DIDI KEMPOT DAN MERABA JIWA MANUSIA YANG BEGITU SAJA

Gus Ulil dalam pengajian Ihya-nya pernah bertutur begini, “Manusia itu struktur jiwanya dari dulu sampai sekarang tidak berubah banyak.” Kalimat ini sangat dalam sekali maknanya.

Dalam lanjutan penjelasannya Gus Ulil menuturkan, kendati ada perkembangan yang luar biasa itu keberadaannya di luar dari jiwa manusia. Ada revolusi industri 4.0, ada perkembangan teknologi, otomotif, internet dan banyak lagi.
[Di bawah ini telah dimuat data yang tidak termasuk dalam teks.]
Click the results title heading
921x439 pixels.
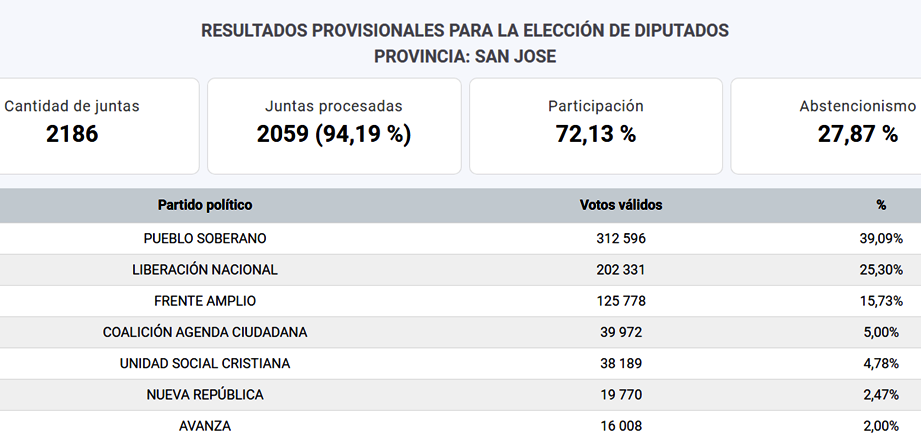(x=465, y=31)
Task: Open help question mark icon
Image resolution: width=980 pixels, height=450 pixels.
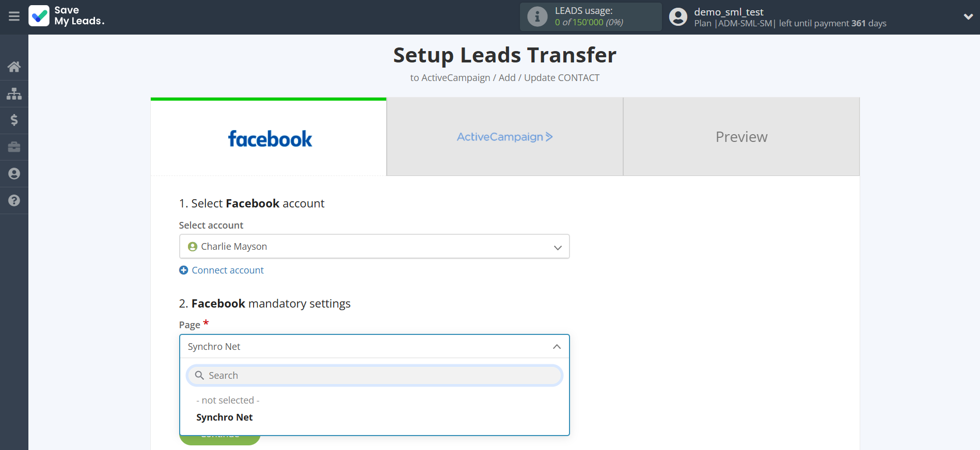Action: [14, 201]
Itu kesemuanya tadi merupakan perkembangan yang ada pada luaran jiwa manusia.

Lalu apa makna dari “manusia itu struktur jiwanya dari dulu sampai sekarang tidak berubah banyak”? maknanya begini, kalau anda amati dari zaman manusia mengendarai keledai, unta sampai manusia mengendarai kendaraan bermesin seperti sekarang ini, masalah yang dihadapi jiwa manusia itukan begitu-begitu saja.

Itulah kenapa tulisan maupun nyanyian perihal jiwa manusia mengenai tema-tema spiritualitas, balas dendam, patah hati, cinta, dan penghianatan dari dulu sampai sekarang tetap eksis dan bahkan cenderung digemari oleh kebanyakan orang.
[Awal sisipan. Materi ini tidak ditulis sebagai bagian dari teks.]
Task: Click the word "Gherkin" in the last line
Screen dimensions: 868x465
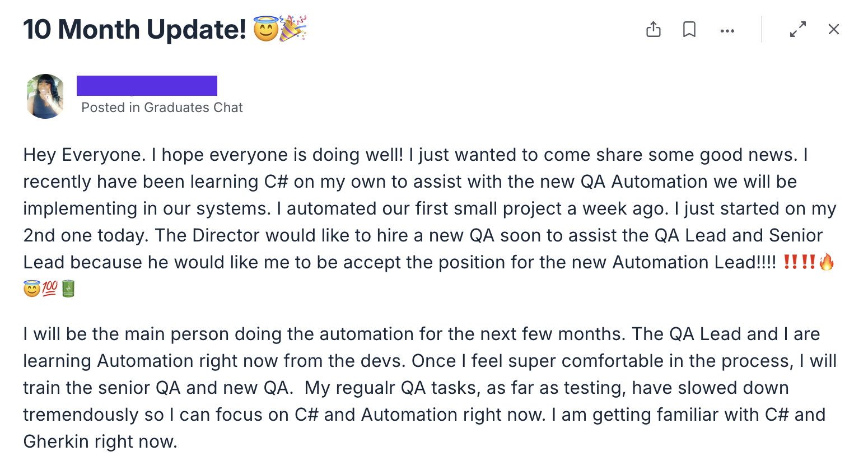Action: click(56, 441)
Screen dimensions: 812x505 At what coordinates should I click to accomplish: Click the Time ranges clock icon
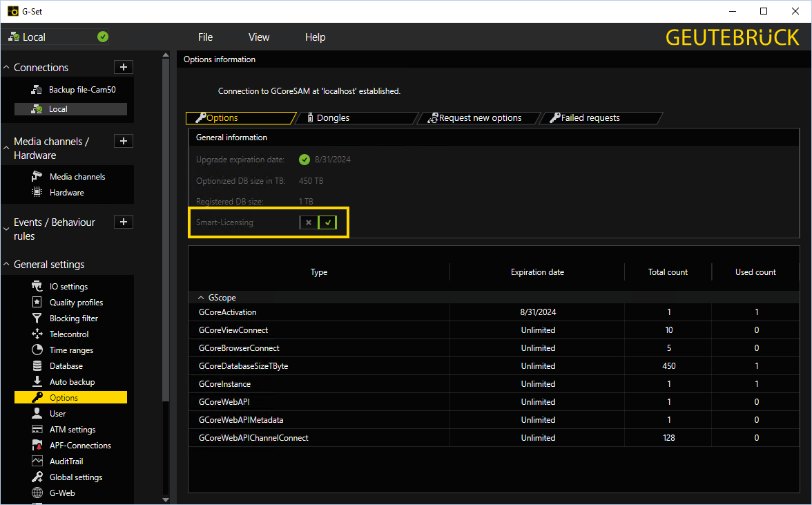coord(37,350)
Penjelasan akan fenomena ini menurut Gus Ulil hanya ada satu jawabannya, yaitu ini mengindikasikan bahwa jiwa manusia tidak mengalami perkembangan signifikan dalam rentang waktu ratusan tahun dan bahkan ribuan tahun, itulah kenapa kitab Ihya yang ditulis ratusan tahun yang lalu kita kaji sekarang terasa seperti baru kemarin sore ditulis; dan bahkan ada bagian-bagian yang ditulis Al-Gazali kok seperti menjelaskan keadaan sekarang.

Sampai di sini penulis mulai meraba-raba jiwa, bahwa sebenarnya manusia sangat dekat sekali dengan jiwanya; dan bahkan penulis beranggapan bahwa manusia itu ya jiwa itu sendiri, atau manusia itu ya rohani itu sendiri.

Akhir-akhir ini mendadak Didi Kempot seperti lahir kembali. Didi Kempot mendadak ada di berbagai lini masa: di berita online, media sosial, televisi, youtube, bahkan aplikasi streaming musik macam Spotify membuat playlist khusus berjudul This is Didi Kempot.

Beberapa hari yang lalu Mas Didi Kempot juga datang ke Jakarta, beliau didatangkan untuk mengisi acara hari jadi Partai Kebangkitan Bangsa (PKB), Mas Didi mendendangkan senandung tentang patah hati serta kesedihan di hadapan manusia-manusia yang berlumur nestapa.

Diksi seperti ketaman asmoro, tresno sliramu, nelongso, cidro, mblenjani janji, nglarani, ngapusi, netes eluh dan aneka rupa diksi cinta sekaligus patah hati Mas Didi Kempot tak ubahnya suara-suara jiwa dan rohani manusia yang dilanda cinta maupun patah hati.

Jogedan dan teriakan gerombolan manusia saat Mas Didi mendendangkan khutbah cinta dan patah hatinya merupakan ejawantah bahwa “manusia itu struktur jiwanya dari dulu sampai sekarang tidak berubah banyak” dan manusia menggemari tema-tema cinta dan sakit hati sebagaimana yang diutarakan Gus Ulil. Jiwa mereka hanya berputar-putar saja pada cinta dan sakit hati. Dimensi ini sangat rohani sekali.

Akhirnya, baik Gus Ulil dan Mas Didi, keduanya merupakan sosok manusia rohani yang mampu meng-influencer para pendengarnya. Gus Ulil melalui Ngaji Ihya-nya, Mas Didi melalui dendangan khutbahnya tentang cinta dan patah hati. Keduanya tak ubahnya misionaris jiwa dan rohani yang mengajak para pendengarnya untuk selalu berpositif dalam hidup ini, dan jangan berlarut-larut dalam keterpurukan. Sekian.